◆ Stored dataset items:
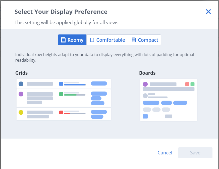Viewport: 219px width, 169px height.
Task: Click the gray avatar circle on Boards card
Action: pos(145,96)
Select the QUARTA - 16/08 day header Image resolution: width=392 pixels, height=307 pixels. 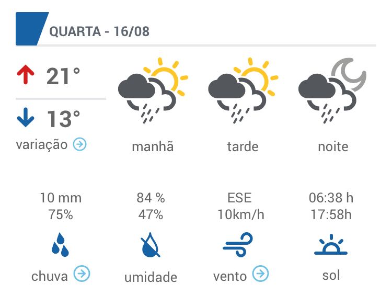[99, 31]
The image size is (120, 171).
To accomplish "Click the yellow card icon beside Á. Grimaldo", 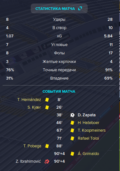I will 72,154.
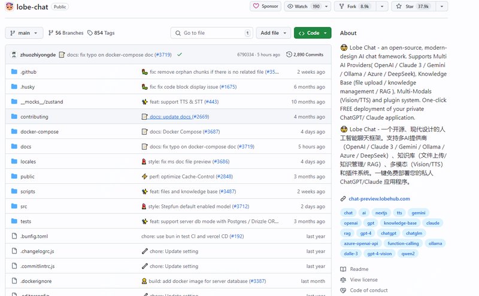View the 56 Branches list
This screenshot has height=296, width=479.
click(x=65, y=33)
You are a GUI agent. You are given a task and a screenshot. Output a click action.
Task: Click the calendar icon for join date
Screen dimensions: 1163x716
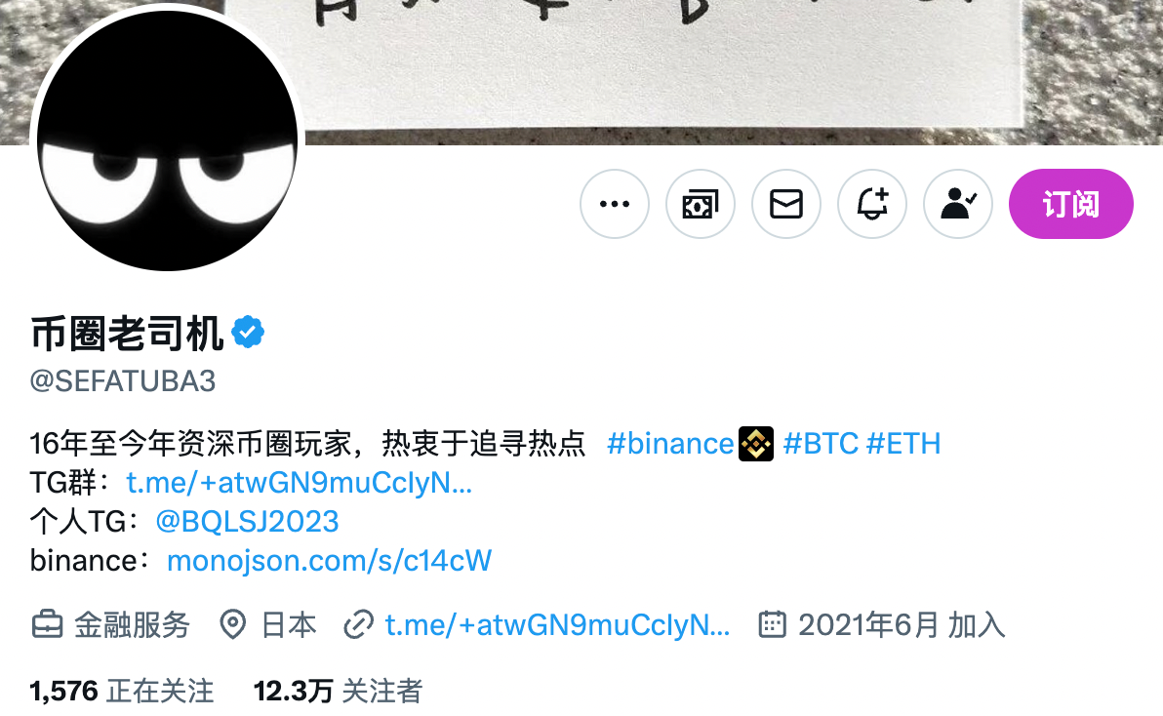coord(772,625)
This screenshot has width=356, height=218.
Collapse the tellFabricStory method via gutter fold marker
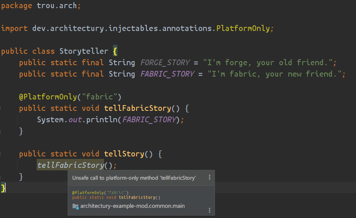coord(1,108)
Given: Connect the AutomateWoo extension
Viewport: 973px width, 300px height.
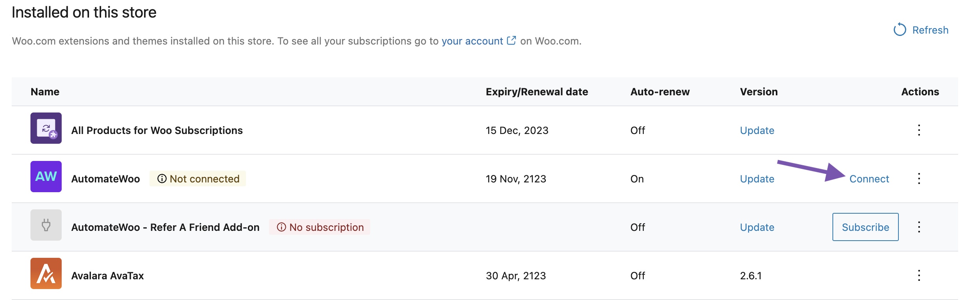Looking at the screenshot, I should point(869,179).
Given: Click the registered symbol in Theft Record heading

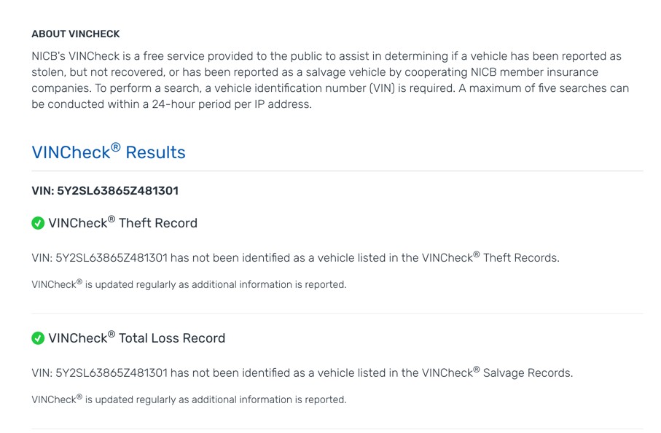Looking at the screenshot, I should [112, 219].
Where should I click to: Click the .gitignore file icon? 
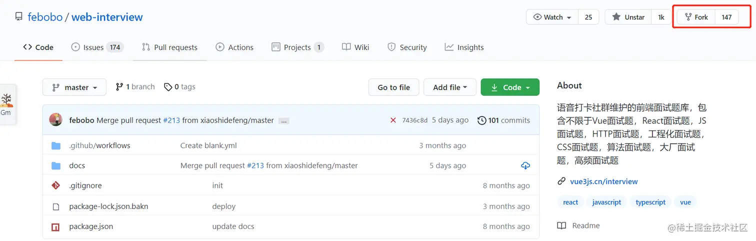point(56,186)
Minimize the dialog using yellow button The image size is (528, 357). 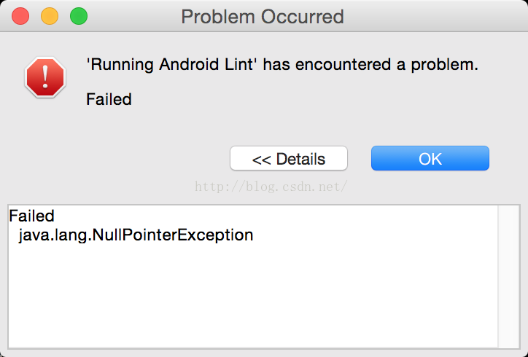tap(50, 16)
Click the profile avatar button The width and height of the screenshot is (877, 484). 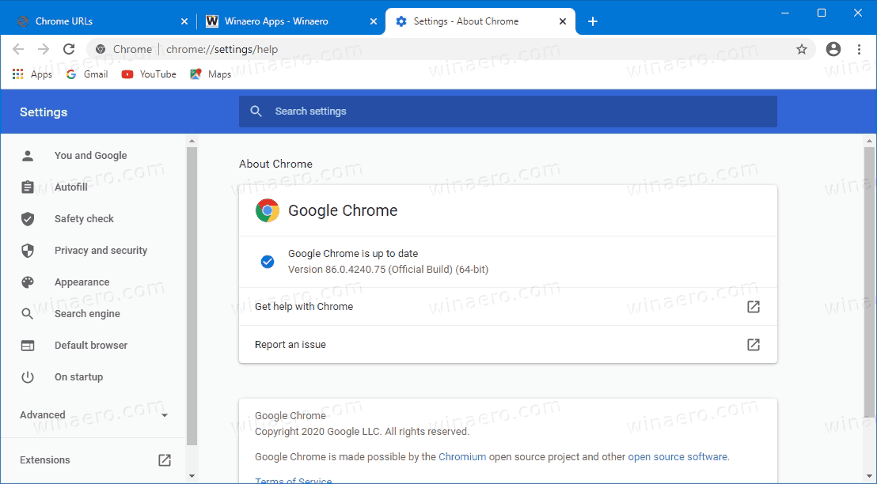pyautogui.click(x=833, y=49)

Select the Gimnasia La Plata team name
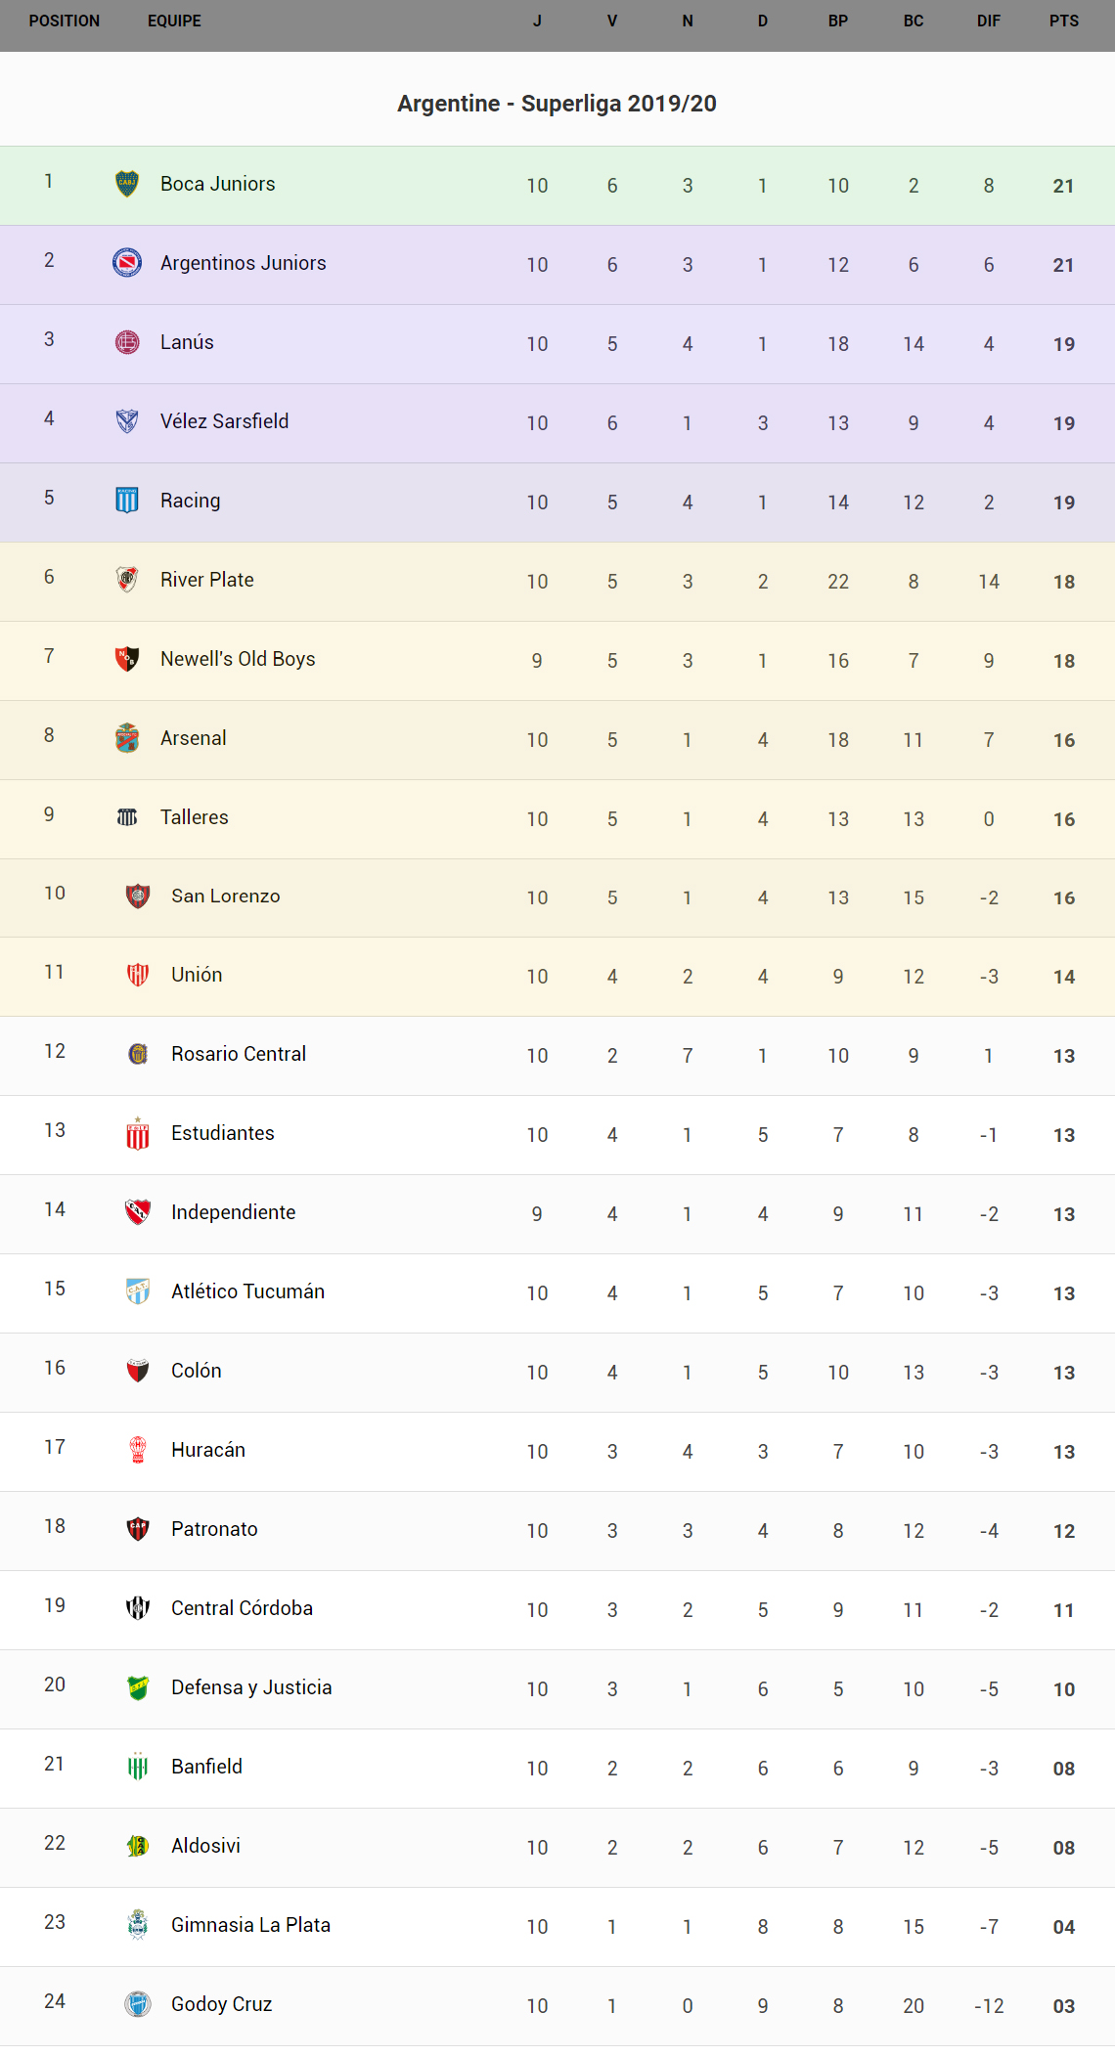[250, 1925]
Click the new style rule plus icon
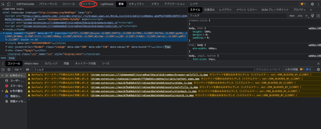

◆ Exercise details:
Write out exactly the lines that run from the one containing "Select the Gimnasia La Plata team name" to the last line of the entries above, both ends kept, pictures left out.

◆ Your solution:
Select the Gimnasia La Plata team name
[250, 1925]
Click the new style rule plus icon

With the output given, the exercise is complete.